En medio de un escenario global marcado por tensiones geopolíticas y volatilidad financiera, el ministro de Economía, Luis Caputo, defendió el rumbo económico del Gobierno nacional y detalló el funcionamiento de un esquema de financiamiento internacional que busca garantizar estabilidad sin incrementar el endeudamiento neto. La estrategia, articulada con organismos multilaterales, apunta a consolidar el orden macroeconómico y asegurar el cumplimiento de los compromisos externos. Durante una disertación en el Atlantic Council, el funcionario explicó los alcances del acuerdo alcanzado con el Banco Mundial, el cual contempla una garantía de hasta USD 2.000 millones destinada a facilitar el refinanciamiento de deuda privada con vencimiento en julio.
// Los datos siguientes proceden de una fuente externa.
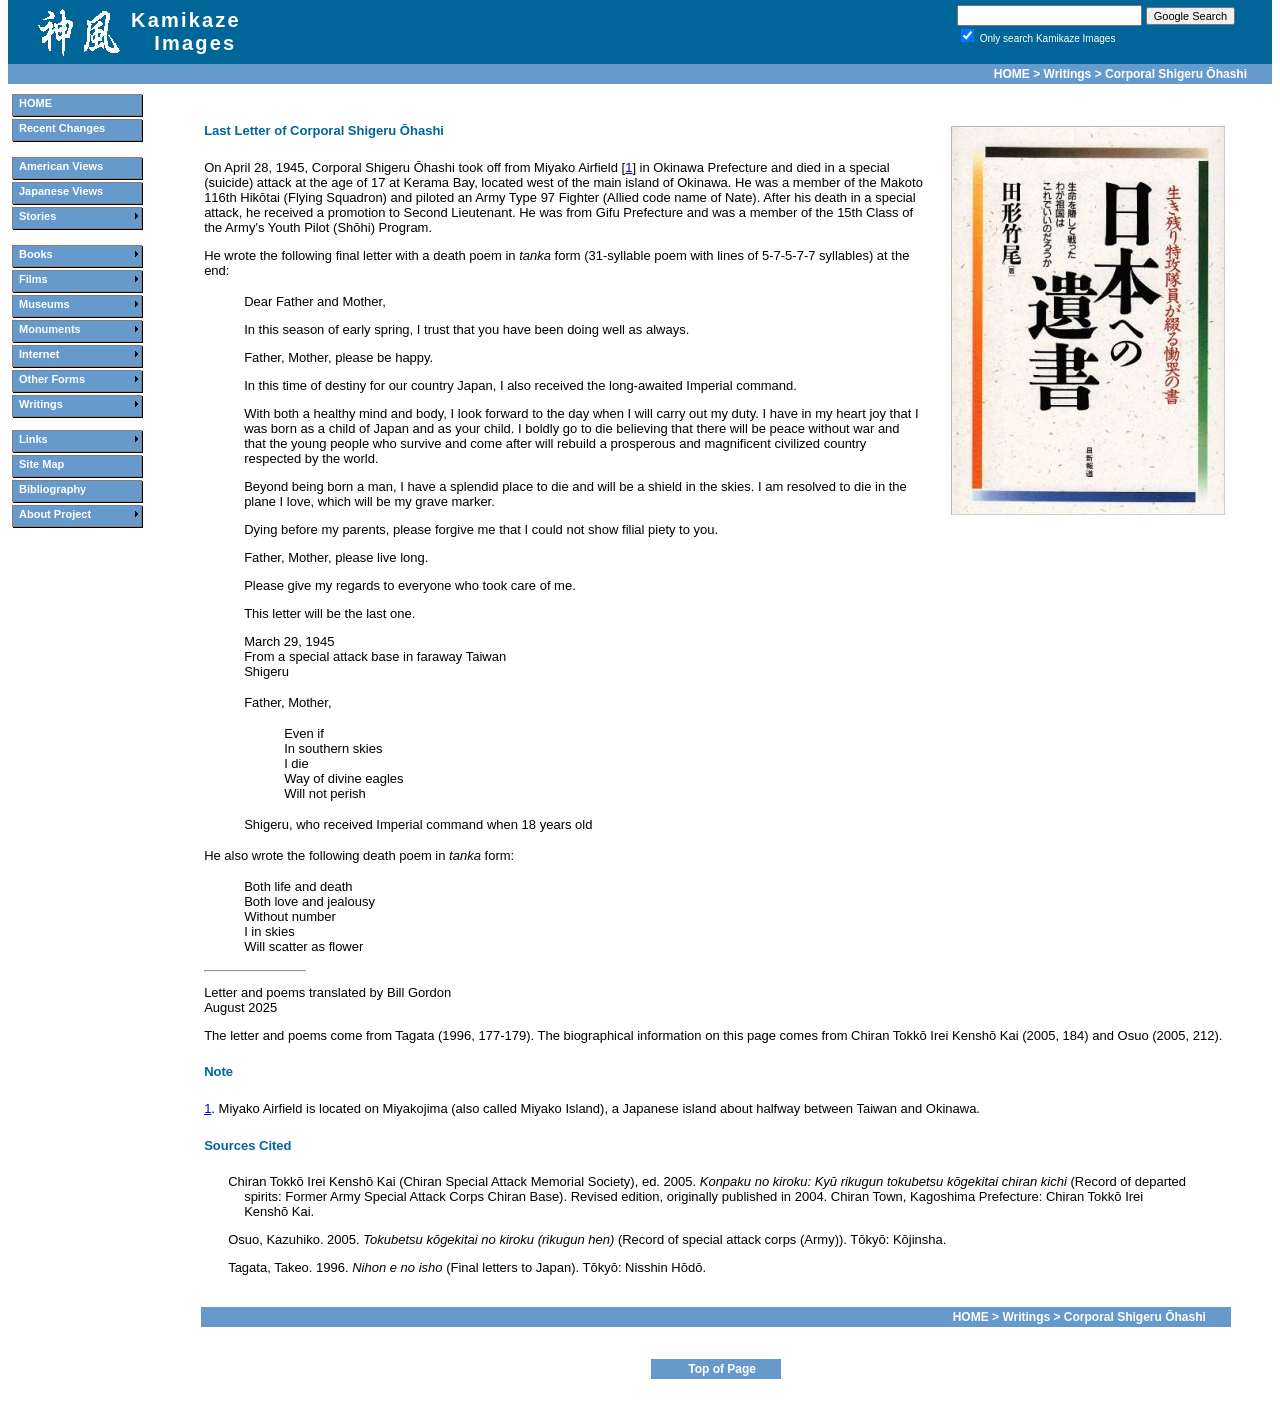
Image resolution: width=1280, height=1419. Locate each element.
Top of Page (722, 1369)
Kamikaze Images (186, 31)
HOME (1012, 74)
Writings (1068, 74)
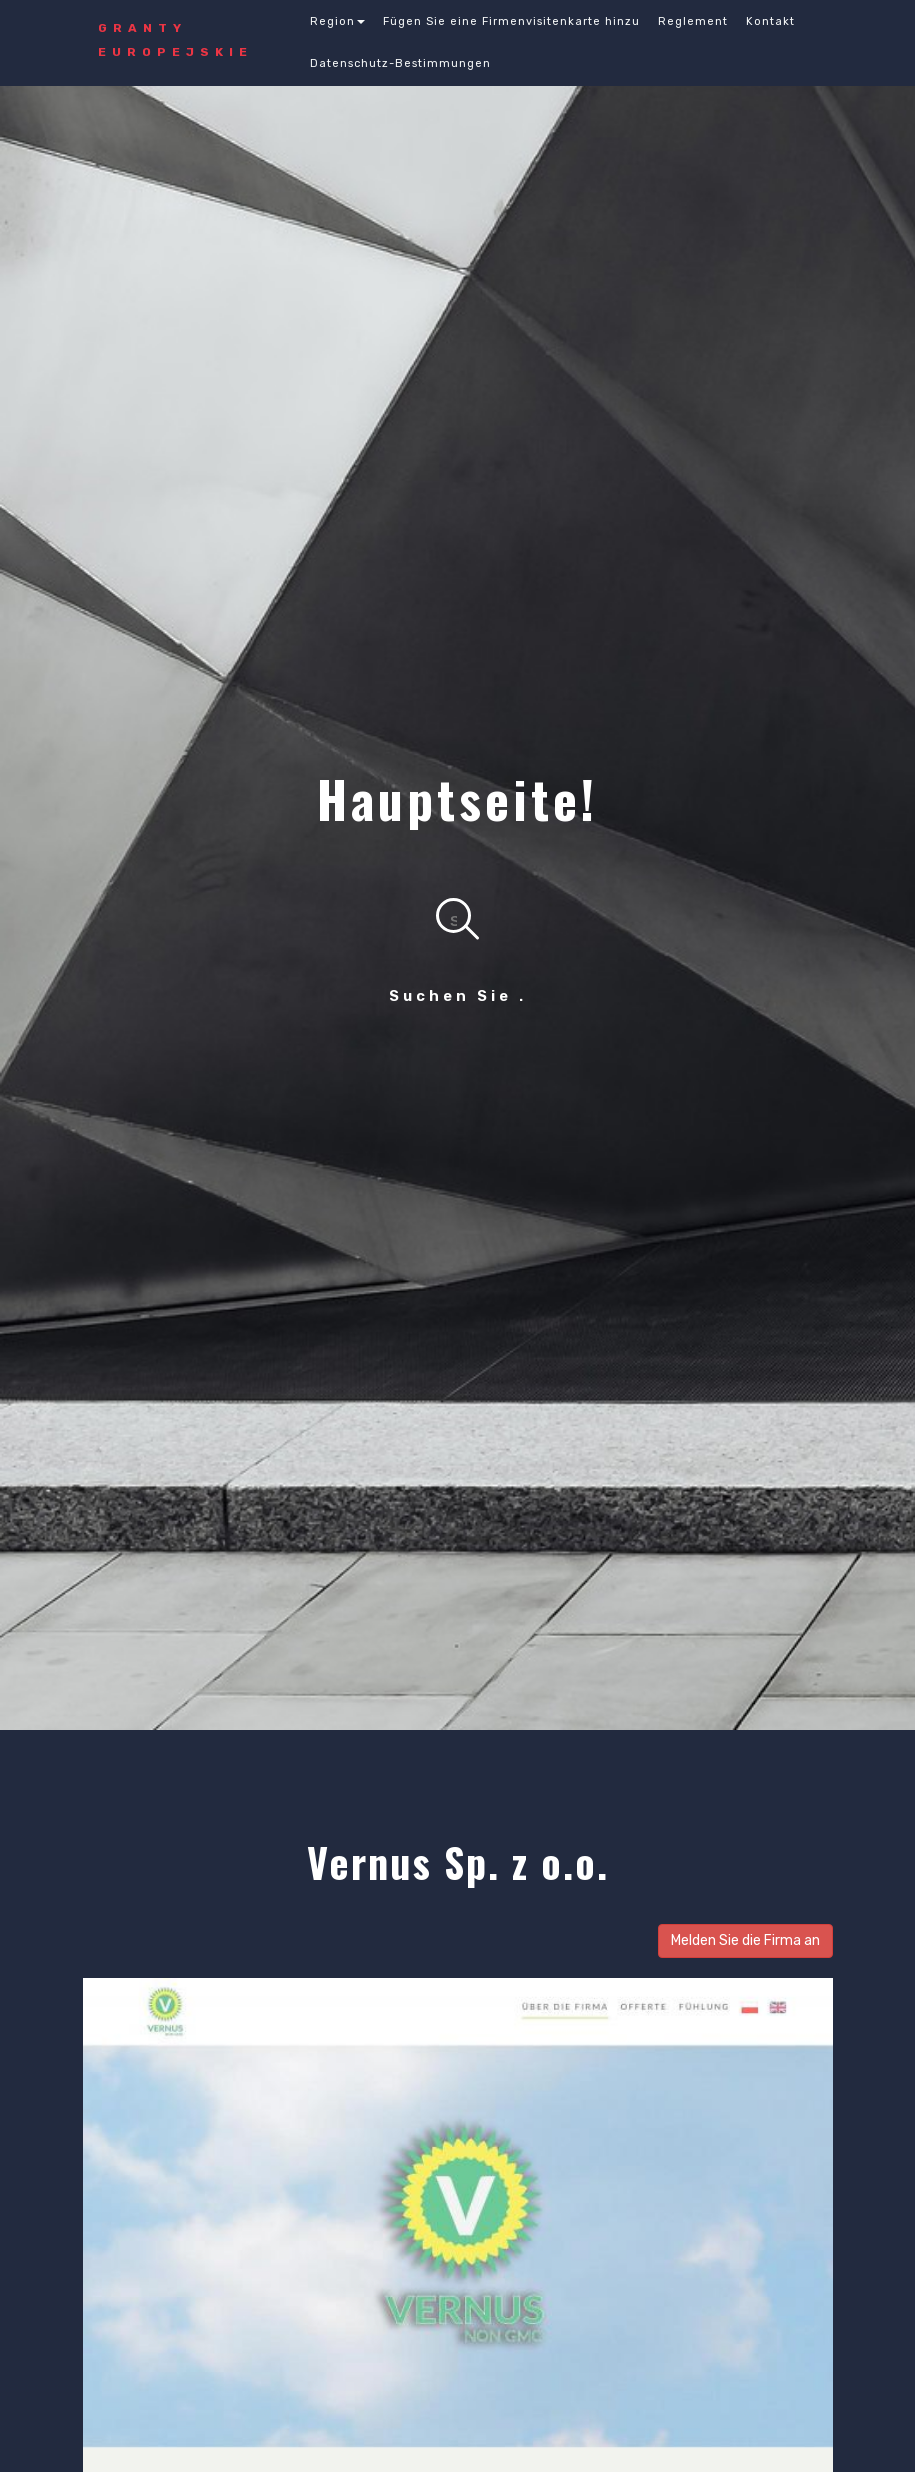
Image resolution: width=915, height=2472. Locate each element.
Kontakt (770, 21)
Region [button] (337, 21)
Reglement (693, 21)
Al término de su exposición, en diálogo con Infobae y otros medios, Caputo fue enfático: “Lo primero que hay que aclarar es que no es nueva deuda, sino que es para refinanciar los vencimientos de capital”. En esa línea, sostuvo que el equipo económico viene trabajando “hace mucho en financiamientos alternativos que son más accesibles en tasa, más baratos que el mercado” y justificó la decisión de no acudir a los mercados tradicionales: “Es nuestra obligación refinanciar al país a la tasa más baja posible. Y esta tasa es mucho más baja de lo que hoy Argentina puede obtener en el mercado”.
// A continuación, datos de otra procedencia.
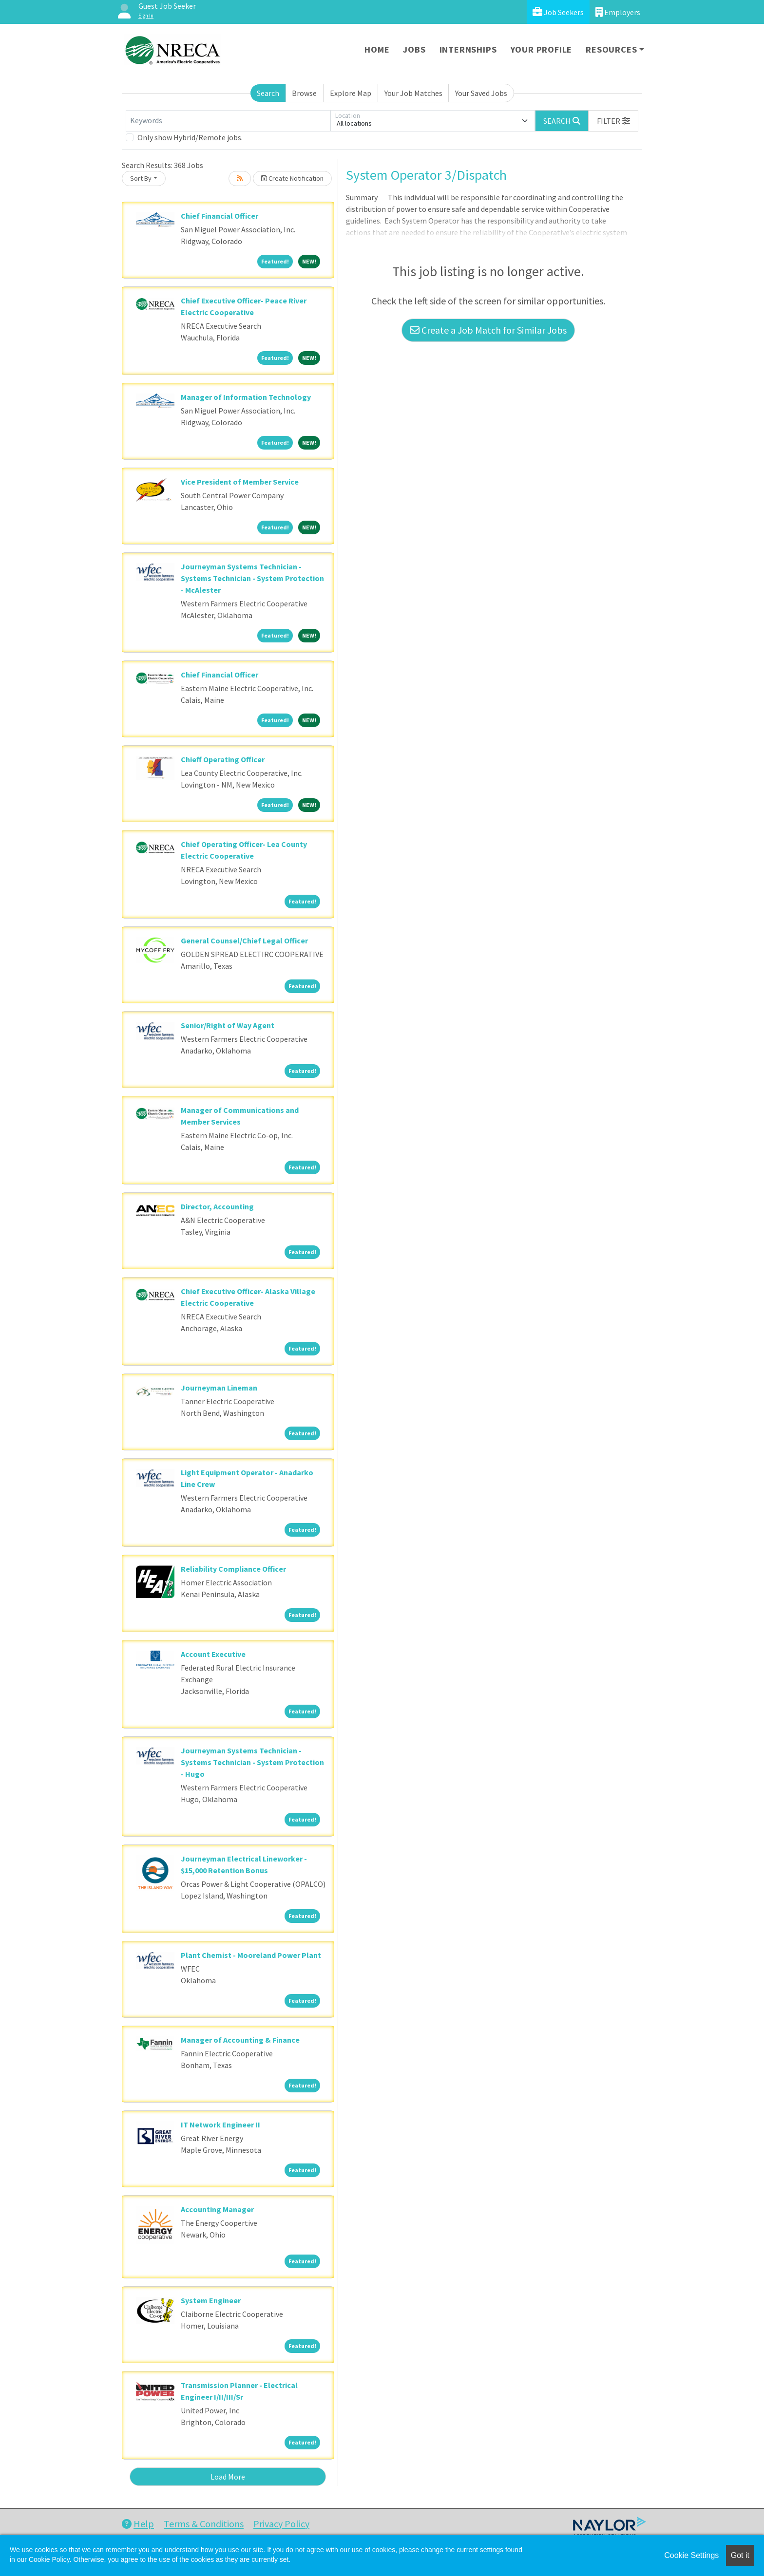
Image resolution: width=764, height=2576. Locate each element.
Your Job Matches (413, 93)
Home (376, 49)
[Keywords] (228, 121)
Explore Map (350, 93)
Según precisó, la tasa de interés de la operación se ubicaría entre 5,5% y 6,5% anual, con un plazo estimado de seis años, aunque las negociaciones aún continúan abiertas. El esquema permitirá canalizar fondos a través de instituciones globales, incluyendo bancos y aseguradoras, utilizando como intermediarios a organismos internacionales.
“Esto nos permite acceder a fuentes de financiamiento, a instituciones a las cuales antes no teníamos llegada”, destacó el ministro, quien detalló que el Banco Mundial no solo aporta el financiamiento, sino también la estructura para conectar con inversores internacionales. “Son USD 2.000 millones”, subrayó.
En paralelo, Caputo indicó que se encuentran en negociación esquemas similares con el Banco de Desarrollo de América Latina y el Caribe y el Banco Interamericano de Desarrollo, aunque podrían instrumentarse mediante mecanismos distintos. Respecto a los compromisos financieros inmediatos, el titular del Palacio de Hacienda explicó que cada semestre vencen USD 4.300 millones, de los cuales USD 3.000 millones corresponden a capital —objetivo principal de refinanciamiento— y USD 1.300 millones a intereses, que serán cubiertos con el superávit primario.
A este esquema se suma un programa de licitaciones locales por USD 4.000 millones (bonos con vencimiento en 2027 y 2028) y un nuevo programa que aportará entre USD 3.000 y USD 4.000 millones adicionales. “Un total de USD 8.000 millones para pagar los USD 3.000 millones de julio, otros USD 3.000 millones de enero y sobran USD 2.000 millones para otros pagos eventuales”, enumeró.
El ministro también destacó el cambio de percepción internacional sobre la Argentina: “Todo mundo valora el esfuerzo que está haciendo Argentina” y agregó que “en las reuniones del G20 y el Fondo, Argentina pasó a ser el ejemplo”.

En su análisis, advirtió que en un contexto global complejo existe el riesgo de que muchos países recurran a mayor déficit fiscal, más deuda y tasas más altas, lo que podría agravar la situación internacional. Frente a ello, remarcó: “Ponen a Argentina como ejemplo de un país que por tener la macroeconomía ordenada, tener superávit y no ser importador de energía, está en el mejor cuadrante”.